One area of new finance that’s growing “very rapidly” is the payments industry, Russell noted. More specifically, digital and contactless payments were already expanding pre-pandemic, and that has only accelerated since March 2020.
“This has been driven by the more convenient usage of cards-based payments, growth in e-commerce that necessitate[s] the usage of cards, and rewards,” Russell said in an emailed response following the event.
Other research also points to this accelerated trend.
According to a global digital payments market report that was published in May 2021, the transaction value for the global digital payments market was US$5.44 trillion in 2020 and is estimated to be worth US$11.29 trillion by 2026 — growing at a compound annual growth rate of 11.21%.
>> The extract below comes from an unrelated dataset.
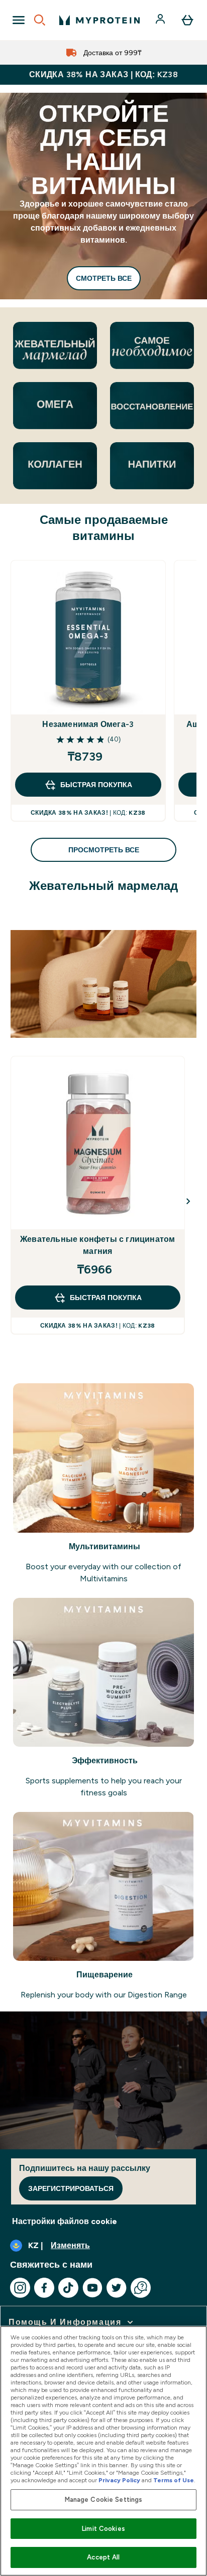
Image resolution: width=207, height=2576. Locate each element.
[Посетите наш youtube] (92, 2288)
In Canada specifically, and according to a September report from Payments Canada, the vast majority (79%) of the more than 20 billion payment transactions made in 2020 were electronic payments. They accounted for 15.8 billion transactions and represented 66% of total payments value for the year.
Contactless payments grew as well in 2020, growing 13% in volume and 10% in value compared with 2019, that report noted.
Another area of new finance that Russell pointed to as innovative was cryptocurrency and blockchain technology. He noted that Franklin Equity Group can’t invest in cryptocurrencies directly, but that doing so is possible via indirect exposure through payment and large technology companies.
Cryptocurrencies have surged both in terms of their value and popularity, with their total value reaching nearly $2.5 trillion as of this month.
And, financial services companies are trying to get in on the action. Firms like Horizons ETFs Management (Canada) Inc. have launched funds this year, and Purpose Investments Inc. just filed a preliminary prospectus for three actively managed crypto ETFs on Wednesday.
For advisors looking to capitalize on growth in the digital and card-based payments space, Russell listed off some companies that are exposed.
“Innovative payments companies like SQ [California-based financial services provider Square] and PYPL [PayPal Holdings, Inc., also based in California] are also gaining traction, and there are many merchant acquirers and payment processors that can provide exposure to more specific trends,” he suggested.